- ASSIGNMENT -
Locate the string "Replace" in the listing below. Copy every line where it is found.

━━━

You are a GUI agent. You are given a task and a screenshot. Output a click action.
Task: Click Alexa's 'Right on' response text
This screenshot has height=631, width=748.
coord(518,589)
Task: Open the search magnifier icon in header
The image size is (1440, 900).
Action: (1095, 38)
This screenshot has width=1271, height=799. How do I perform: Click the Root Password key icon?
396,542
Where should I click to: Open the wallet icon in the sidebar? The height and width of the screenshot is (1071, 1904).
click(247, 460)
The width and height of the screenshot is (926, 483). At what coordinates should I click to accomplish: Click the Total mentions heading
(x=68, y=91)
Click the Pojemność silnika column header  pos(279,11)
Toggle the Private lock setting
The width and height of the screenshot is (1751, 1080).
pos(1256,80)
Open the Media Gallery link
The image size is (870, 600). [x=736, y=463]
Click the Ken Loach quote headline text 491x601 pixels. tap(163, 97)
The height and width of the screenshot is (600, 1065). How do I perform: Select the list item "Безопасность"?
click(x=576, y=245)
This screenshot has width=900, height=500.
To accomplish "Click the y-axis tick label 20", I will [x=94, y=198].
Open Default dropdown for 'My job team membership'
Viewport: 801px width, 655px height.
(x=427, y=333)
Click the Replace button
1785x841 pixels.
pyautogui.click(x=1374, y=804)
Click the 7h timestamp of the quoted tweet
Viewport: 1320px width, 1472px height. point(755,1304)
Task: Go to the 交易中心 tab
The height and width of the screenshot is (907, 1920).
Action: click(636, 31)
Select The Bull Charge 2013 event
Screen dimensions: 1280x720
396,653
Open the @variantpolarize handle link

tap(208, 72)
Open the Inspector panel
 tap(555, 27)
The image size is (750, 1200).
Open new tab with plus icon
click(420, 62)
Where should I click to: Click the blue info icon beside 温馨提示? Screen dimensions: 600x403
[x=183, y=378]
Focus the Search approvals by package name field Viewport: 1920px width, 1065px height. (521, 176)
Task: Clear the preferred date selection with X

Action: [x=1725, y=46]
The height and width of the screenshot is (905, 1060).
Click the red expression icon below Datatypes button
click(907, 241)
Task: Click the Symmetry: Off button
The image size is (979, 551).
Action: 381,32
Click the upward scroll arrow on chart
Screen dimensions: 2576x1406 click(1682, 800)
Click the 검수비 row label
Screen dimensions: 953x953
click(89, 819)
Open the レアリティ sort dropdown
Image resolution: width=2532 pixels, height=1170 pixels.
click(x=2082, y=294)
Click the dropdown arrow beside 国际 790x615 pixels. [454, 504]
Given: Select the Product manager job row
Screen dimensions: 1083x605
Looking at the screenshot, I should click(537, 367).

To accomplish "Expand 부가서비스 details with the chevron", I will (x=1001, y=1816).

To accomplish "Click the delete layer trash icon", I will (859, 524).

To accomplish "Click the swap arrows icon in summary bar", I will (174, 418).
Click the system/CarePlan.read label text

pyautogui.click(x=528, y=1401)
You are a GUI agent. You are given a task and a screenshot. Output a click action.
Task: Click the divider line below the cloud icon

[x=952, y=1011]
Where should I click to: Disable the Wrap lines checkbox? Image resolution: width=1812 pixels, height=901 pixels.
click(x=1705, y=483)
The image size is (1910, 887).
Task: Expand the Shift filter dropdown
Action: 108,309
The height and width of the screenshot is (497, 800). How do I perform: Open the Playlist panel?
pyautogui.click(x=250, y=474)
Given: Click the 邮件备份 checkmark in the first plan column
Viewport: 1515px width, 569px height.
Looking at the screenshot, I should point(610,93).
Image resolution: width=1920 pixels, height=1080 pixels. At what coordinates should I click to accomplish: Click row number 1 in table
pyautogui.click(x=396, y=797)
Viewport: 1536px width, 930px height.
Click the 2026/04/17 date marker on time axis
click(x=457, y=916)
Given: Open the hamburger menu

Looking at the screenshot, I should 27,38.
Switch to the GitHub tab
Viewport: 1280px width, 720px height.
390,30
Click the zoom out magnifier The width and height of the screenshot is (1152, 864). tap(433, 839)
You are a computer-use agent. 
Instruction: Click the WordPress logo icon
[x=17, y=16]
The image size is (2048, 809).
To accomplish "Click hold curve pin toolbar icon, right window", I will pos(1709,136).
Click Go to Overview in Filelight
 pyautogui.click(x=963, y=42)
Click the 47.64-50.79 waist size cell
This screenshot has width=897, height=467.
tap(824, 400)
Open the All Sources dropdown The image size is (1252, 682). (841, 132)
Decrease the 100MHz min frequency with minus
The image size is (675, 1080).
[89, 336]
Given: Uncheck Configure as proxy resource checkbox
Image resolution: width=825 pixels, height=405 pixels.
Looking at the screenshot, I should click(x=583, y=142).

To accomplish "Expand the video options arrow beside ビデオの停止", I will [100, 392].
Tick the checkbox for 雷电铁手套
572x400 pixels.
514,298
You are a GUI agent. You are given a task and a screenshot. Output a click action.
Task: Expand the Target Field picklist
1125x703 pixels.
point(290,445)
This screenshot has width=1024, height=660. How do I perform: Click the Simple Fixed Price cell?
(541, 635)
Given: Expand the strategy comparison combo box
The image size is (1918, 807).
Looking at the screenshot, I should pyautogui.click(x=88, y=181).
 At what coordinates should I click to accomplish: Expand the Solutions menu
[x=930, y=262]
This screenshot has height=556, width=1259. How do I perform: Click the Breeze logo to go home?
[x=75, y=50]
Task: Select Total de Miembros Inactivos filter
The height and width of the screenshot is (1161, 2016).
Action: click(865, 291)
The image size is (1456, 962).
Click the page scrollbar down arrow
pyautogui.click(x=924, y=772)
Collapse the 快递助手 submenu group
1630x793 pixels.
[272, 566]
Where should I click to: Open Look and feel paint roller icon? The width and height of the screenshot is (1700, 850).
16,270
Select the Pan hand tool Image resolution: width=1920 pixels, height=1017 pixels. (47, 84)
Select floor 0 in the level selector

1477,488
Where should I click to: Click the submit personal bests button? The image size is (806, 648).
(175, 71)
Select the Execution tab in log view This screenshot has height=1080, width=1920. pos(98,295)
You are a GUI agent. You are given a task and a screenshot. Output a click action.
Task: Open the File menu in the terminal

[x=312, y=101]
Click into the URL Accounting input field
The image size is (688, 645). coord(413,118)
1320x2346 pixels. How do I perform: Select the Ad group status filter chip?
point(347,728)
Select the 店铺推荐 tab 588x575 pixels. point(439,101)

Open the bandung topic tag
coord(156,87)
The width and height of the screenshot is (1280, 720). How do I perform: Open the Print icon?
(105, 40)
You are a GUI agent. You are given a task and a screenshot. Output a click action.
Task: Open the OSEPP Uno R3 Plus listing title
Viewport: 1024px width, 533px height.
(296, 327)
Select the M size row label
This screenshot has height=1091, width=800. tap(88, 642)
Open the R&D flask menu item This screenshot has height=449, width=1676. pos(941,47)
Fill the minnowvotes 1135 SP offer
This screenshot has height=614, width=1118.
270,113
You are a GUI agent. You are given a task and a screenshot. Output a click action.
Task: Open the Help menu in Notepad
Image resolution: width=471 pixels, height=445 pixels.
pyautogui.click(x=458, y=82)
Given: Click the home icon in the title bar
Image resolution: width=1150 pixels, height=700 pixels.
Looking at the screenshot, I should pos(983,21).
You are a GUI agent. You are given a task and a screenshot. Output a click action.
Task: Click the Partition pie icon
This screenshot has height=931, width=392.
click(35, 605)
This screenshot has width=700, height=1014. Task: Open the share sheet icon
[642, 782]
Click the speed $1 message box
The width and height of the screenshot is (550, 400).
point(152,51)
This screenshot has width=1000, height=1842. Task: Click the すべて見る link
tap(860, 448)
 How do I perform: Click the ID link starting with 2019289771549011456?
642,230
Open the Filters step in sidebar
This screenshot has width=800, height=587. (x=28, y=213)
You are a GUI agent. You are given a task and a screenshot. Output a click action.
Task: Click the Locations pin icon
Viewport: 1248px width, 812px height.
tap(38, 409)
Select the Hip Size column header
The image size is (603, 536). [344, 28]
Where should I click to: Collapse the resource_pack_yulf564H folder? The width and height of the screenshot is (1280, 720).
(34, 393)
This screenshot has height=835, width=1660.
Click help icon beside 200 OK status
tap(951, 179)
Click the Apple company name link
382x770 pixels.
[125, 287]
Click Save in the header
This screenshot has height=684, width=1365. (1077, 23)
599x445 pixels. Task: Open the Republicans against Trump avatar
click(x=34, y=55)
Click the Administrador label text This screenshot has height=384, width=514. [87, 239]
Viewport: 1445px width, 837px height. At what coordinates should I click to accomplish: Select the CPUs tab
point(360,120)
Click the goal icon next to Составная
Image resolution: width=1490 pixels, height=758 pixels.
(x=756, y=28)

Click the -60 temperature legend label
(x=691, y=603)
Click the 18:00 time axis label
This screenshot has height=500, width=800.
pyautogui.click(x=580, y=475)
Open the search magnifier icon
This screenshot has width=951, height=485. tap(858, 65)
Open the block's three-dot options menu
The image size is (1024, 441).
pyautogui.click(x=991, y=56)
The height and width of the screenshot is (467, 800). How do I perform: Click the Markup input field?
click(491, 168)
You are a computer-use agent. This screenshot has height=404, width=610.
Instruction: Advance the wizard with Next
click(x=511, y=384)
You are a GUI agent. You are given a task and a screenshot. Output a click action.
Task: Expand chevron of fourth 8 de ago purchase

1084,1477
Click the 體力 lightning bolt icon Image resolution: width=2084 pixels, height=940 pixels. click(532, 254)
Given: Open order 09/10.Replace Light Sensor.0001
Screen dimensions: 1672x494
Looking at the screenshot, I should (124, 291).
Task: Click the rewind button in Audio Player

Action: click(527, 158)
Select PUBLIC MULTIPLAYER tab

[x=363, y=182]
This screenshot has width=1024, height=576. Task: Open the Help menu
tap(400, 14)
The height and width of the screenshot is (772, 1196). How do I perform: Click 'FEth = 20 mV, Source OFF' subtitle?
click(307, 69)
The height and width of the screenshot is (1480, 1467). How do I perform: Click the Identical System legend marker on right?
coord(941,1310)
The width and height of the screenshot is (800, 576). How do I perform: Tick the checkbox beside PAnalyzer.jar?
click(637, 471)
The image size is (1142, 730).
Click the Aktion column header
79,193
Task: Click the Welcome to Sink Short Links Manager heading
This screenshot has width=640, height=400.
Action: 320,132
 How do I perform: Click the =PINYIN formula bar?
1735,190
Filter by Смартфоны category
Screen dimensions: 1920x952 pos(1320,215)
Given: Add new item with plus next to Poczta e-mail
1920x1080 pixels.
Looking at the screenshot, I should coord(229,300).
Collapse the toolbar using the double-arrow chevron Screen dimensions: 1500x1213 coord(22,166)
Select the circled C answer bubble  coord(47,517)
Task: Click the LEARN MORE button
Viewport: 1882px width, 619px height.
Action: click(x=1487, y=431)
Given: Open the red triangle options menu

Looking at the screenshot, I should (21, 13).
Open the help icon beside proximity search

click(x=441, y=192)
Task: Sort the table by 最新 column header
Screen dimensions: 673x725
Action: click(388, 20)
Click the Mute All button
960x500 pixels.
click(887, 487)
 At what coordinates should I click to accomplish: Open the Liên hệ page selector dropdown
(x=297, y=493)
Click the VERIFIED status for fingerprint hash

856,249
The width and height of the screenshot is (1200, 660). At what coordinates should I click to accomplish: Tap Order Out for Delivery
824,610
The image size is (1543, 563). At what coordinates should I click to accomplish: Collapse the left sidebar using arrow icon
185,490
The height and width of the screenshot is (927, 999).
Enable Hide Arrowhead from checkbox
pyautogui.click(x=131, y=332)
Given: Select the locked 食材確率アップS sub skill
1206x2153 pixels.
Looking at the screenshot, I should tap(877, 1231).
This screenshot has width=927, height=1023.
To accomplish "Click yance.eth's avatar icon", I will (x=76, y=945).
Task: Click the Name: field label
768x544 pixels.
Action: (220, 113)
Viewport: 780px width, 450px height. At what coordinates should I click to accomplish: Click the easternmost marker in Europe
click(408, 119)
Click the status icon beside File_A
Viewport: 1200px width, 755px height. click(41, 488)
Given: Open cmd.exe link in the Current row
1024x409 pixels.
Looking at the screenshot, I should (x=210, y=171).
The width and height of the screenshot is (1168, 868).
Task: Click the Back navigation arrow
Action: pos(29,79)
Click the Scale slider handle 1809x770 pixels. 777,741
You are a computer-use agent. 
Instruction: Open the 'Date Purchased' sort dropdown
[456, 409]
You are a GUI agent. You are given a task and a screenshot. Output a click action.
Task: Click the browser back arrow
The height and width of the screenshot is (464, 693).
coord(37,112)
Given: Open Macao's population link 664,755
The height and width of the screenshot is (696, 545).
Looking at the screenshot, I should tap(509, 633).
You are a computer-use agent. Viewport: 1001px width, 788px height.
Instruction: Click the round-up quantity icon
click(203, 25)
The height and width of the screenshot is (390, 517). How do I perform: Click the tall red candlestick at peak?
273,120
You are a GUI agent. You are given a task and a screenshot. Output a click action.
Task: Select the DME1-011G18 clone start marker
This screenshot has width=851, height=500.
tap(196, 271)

━━━

- RESPONSE -
Click the Replace button
Given: Open order 09/10.Replace Light Sensor.0001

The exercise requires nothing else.